What is needed here is a faithful repeat of every entry, with no character changed.

---------- Information provided

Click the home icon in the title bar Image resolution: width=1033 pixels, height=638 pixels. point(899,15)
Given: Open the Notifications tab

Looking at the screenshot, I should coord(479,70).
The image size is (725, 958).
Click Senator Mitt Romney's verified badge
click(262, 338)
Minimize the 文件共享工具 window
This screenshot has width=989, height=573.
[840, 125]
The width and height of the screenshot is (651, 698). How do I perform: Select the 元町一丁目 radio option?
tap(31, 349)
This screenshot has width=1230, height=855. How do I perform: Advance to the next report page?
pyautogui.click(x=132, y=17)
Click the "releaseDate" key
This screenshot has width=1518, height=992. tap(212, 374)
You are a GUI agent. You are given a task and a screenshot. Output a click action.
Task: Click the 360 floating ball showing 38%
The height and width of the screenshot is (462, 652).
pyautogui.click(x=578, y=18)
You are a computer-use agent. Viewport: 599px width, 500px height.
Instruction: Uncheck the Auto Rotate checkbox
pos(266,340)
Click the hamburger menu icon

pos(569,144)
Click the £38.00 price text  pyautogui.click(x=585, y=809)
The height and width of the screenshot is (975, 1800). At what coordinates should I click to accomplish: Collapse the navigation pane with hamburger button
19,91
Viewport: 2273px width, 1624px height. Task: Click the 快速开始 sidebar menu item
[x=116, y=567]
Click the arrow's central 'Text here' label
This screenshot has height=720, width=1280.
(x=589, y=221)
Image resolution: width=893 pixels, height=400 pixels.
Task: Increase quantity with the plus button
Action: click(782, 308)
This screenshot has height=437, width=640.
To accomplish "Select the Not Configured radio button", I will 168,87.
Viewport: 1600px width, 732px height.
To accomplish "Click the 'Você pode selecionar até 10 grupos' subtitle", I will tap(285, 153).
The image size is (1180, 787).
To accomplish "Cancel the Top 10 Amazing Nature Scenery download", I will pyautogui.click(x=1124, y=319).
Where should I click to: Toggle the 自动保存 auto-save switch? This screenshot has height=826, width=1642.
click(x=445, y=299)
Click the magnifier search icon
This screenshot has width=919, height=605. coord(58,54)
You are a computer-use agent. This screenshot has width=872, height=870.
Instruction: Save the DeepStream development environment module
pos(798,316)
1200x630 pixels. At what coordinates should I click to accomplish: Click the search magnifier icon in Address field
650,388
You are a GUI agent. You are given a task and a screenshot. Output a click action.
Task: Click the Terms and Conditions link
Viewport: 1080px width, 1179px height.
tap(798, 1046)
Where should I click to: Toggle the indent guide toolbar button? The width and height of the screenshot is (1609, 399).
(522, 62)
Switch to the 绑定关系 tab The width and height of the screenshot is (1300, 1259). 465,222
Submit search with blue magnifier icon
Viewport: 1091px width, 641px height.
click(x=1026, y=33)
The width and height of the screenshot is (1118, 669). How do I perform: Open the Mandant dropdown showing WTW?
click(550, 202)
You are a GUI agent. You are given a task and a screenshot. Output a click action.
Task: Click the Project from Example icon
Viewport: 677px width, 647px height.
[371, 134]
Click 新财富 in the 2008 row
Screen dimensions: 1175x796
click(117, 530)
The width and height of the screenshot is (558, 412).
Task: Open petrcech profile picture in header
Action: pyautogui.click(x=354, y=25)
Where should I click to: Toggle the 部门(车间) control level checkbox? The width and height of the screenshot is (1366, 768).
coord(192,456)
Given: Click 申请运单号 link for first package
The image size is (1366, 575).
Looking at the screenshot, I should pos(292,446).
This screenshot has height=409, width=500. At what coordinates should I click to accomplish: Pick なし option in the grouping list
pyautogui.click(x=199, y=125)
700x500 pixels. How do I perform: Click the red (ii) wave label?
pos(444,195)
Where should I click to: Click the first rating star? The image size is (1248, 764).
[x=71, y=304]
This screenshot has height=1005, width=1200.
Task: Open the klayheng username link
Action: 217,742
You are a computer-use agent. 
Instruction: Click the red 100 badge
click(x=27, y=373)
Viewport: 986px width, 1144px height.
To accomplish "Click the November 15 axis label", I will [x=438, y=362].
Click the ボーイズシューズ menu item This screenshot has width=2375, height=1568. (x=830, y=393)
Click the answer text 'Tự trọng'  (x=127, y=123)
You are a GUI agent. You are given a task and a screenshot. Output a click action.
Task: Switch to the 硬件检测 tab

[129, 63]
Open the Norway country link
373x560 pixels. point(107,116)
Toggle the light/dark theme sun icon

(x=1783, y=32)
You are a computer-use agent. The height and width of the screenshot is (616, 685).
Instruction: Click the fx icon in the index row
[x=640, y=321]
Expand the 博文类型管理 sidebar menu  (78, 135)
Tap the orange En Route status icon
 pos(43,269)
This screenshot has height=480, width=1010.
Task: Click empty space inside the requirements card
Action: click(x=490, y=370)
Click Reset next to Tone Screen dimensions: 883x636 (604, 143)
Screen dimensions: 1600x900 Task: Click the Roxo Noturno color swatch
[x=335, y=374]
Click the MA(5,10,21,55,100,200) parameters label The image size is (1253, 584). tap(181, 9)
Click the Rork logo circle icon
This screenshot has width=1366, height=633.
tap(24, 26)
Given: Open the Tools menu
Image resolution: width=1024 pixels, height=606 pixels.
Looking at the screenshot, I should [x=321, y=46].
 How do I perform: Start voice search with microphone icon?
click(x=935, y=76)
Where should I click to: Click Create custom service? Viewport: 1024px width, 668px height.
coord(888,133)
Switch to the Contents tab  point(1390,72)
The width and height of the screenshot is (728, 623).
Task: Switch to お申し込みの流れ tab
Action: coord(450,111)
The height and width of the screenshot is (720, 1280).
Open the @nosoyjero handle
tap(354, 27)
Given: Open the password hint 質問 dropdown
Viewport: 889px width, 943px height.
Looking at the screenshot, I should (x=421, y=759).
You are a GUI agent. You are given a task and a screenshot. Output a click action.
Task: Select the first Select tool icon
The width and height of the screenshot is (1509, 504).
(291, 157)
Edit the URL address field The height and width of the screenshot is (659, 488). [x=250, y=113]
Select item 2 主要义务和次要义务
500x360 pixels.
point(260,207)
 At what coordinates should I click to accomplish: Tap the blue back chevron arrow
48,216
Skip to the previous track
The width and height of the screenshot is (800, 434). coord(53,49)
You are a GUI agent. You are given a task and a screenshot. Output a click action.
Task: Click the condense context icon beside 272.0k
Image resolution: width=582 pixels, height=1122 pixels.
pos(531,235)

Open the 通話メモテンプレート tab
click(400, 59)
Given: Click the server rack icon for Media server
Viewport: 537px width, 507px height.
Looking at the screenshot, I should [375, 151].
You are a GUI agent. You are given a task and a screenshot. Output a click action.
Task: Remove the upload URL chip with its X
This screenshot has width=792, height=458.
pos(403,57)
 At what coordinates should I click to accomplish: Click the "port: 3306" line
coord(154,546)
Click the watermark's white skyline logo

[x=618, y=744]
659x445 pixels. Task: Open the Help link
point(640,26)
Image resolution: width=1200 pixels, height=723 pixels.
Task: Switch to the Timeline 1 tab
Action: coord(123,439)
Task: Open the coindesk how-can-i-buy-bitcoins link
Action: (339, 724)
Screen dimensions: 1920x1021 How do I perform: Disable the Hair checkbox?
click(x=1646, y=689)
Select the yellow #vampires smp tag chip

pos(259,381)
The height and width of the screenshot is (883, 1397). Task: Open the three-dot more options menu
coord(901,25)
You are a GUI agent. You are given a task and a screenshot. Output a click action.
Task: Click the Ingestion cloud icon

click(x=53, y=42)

--------------------

_Result_
Click the home icon in the title bar Image resolution: width=1033 pixels, height=638 pixels. point(899,15)
Given: Open the Notifications tab

Looking at the screenshot, I should coord(479,70).
The image size is (725, 958).
Click Senator Mitt Romney's verified badge
click(262, 338)
Minimize the 文件共享工具 window
This screenshot has width=989, height=573.
[840, 125]
The width and height of the screenshot is (651, 698). How do I perform: Select the 元町一丁目 radio option?
tap(31, 349)
This screenshot has width=1230, height=855. How do I perform: Advance to the next report page?
pyautogui.click(x=132, y=17)
Click the "releaseDate" key
This screenshot has width=1518, height=992. tap(212, 374)
You are a GUI agent. You are given a task and a screenshot. Output a click action.
Task: Click the 360 floating ball showing 38%
The height and width of the screenshot is (462, 652).
pyautogui.click(x=578, y=18)
You are a computer-use agent. Viewport: 599px width, 500px height.
Instruction: Uncheck the Auto Rotate checkbox
pos(266,340)
Click the hamburger menu icon

pos(569,144)
Click the £38.00 price text  pyautogui.click(x=585, y=809)
The height and width of the screenshot is (975, 1800). At what coordinates should I click to accomplish: Collapse the navigation pane with hamburger button
19,91
Viewport: 2273px width, 1624px height. Task: Click the 快速开始 sidebar menu item
[x=116, y=567]
Click the arrow's central 'Text here' label
This screenshot has height=720, width=1280.
(x=589, y=221)
Image resolution: width=893 pixels, height=400 pixels.
Task: Increase quantity with the plus button
Action: click(782, 308)
This screenshot has height=437, width=640.
To accomplish "Select the Not Configured radio button", I will 168,87.
Viewport: 1600px width, 732px height.
To accomplish "Click the 'Você pode selecionar até 10 grupos' subtitle", I will tap(285, 153).
The image size is (1180, 787).
To accomplish "Cancel the Top 10 Amazing Nature Scenery download", I will pyautogui.click(x=1124, y=319).
Where should I click to: Toggle the 自动保存 auto-save switch? This screenshot has height=826, width=1642.
click(x=445, y=299)
Click the magnifier search icon
This screenshot has width=919, height=605. coord(58,54)
You are a computer-use agent. This screenshot has width=872, height=870.
Instruction: Save the DeepStream development environment module
pos(798,316)
1200x630 pixels. At what coordinates should I click to accomplish: Click the search magnifier icon in Address field
650,388
You are a GUI agent. You are given a task and a screenshot. Output a click action.
Task: Click the Terms and Conditions link
Viewport: 1080px width, 1179px height.
tap(798, 1046)
Where should I click to: Toggle the indent guide toolbar button? The width and height of the screenshot is (1609, 399).
(522, 62)
Switch to the 绑定关系 tab The width and height of the screenshot is (1300, 1259). 465,222
Submit search with blue magnifier icon
Viewport: 1091px width, 641px height.
click(x=1026, y=33)
The width and height of the screenshot is (1118, 669). How do I perform: Open the Mandant dropdown showing WTW?
click(550, 202)
You are a GUI agent. You are given a task and a screenshot. Output a click action.
Task: Click the Project from Example icon
Viewport: 677px width, 647px height.
[371, 134]
Click 新财富 in the 2008 row
Screen dimensions: 1175x796
click(117, 530)
The width and height of the screenshot is (558, 412).
Task: Open petrcech profile picture in header
Action: pyautogui.click(x=354, y=25)
Where should I click to: Toggle the 部门(车间) control level checkbox? The width and height of the screenshot is (1366, 768).
coord(192,456)
Given: Click 申请运单号 link for first package
The image size is (1366, 575).
Looking at the screenshot, I should pos(292,446).
This screenshot has height=409, width=500. At what coordinates should I click to accomplish: Pick なし option in the grouping list
pyautogui.click(x=199, y=125)
700x500 pixels. How do I perform: Click the red (ii) wave label?
pos(444,195)
Where should I click to: Click the first rating star? The image size is (1248, 764).
[x=71, y=304]
This screenshot has height=1005, width=1200.
Task: Open the klayheng username link
Action: 217,742
You are a computer-use agent. 
Instruction: Click the red 100 badge
click(x=27, y=373)
Viewport: 986px width, 1144px height.
To accomplish "Click the November 15 axis label", I will [x=438, y=362].
Click the ボーイズシューズ menu item This screenshot has width=2375, height=1568. (x=830, y=393)
Click the answer text 'Tự trọng'  (x=127, y=123)
You are a GUI agent. You are given a task and a screenshot. Output a click action.
Task: Switch to the 硬件检测 tab

[129, 63]
Open the Norway country link
373x560 pixels. point(107,116)
Toggle the light/dark theme sun icon

(x=1783, y=32)
You are a computer-use agent. The height and width of the screenshot is (616, 685).
Instruction: Click the fx icon in the index row
[x=640, y=321]
Expand the 博文类型管理 sidebar menu  (78, 135)
Tap the orange En Route status icon
 pos(43,269)
This screenshot has height=480, width=1010.
Task: Click empty space inside the requirements card
Action: click(x=490, y=370)
Click Reset next to Tone Screen dimensions: 883x636 (604, 143)
Screen dimensions: 1600x900 Task: Click the Roxo Noturno color swatch
[x=335, y=374]
Click the MA(5,10,21,55,100,200) parameters label The image size is (1253, 584). tap(181, 9)
Click the Rork logo circle icon
This screenshot has width=1366, height=633.
tap(24, 26)
Given: Open the Tools menu
Image resolution: width=1024 pixels, height=606 pixels.
Looking at the screenshot, I should [x=321, y=46].
 How do I perform: Start voice search with microphone icon?
click(x=935, y=76)
Where should I click to: Click Create custom service? Viewport: 1024px width, 668px height.
coord(888,133)
Switch to the Contents tab  point(1390,72)
The width and height of the screenshot is (728, 623).
Task: Switch to お申し込みの流れ tab
Action: coord(450,111)
The height and width of the screenshot is (720, 1280).
Open the @nosoyjero handle
tap(354, 27)
Given: Open the password hint 質問 dropdown
Viewport: 889px width, 943px height.
Looking at the screenshot, I should (x=421, y=759).
You are a GUI agent. You are given a task and a screenshot. Output a click action.
Task: Select the first Select tool icon
The width and height of the screenshot is (1509, 504).
(291, 157)
Edit the URL address field The height and width of the screenshot is (659, 488). [x=250, y=113]
Select item 2 主要义务和次要义务
500x360 pixels.
point(260,207)
 At what coordinates should I click to accomplish: Tap the blue back chevron arrow
48,216
Skip to the previous track
The width and height of the screenshot is (800, 434). coord(53,49)
You are a GUI agent. You are given a task and a screenshot. Output a click action.
Task: Click the condense context icon beside 272.0k
Image resolution: width=582 pixels, height=1122 pixels.
pos(531,235)

Open the 通話メモテンプレート tab
click(400, 59)
Given: Click the server rack icon for Media server
Viewport: 537px width, 507px height.
Looking at the screenshot, I should [375, 151].
You are a GUI agent. You are given a task and a screenshot. Output a click action.
Task: Remove the upload URL chip with its X
This screenshot has width=792, height=458.
pos(403,57)
 At what coordinates should I click to accomplish: Click the "port: 3306" line
coord(154,546)
Click the watermark's white skyline logo

[x=618, y=744]
659x445 pixels. Task: Open the Help link
point(640,26)
Image resolution: width=1200 pixels, height=723 pixels.
Task: Switch to the Timeline 1 tab
Action: coord(123,439)
Task: Open the coindesk how-can-i-buy-bitcoins link
Action: (339, 724)
Screen dimensions: 1920x1021 How do I perform: Disable the Hair checkbox?
click(x=1646, y=689)
Select the yellow #vampires smp tag chip

pos(259,381)
The height and width of the screenshot is (883, 1397). Task: Open the three-dot more options menu
coord(901,25)
You are a GUI agent. You are given a task and a screenshot. Output a click action.
Task: Click the Ingestion cloud icon

click(x=53, y=42)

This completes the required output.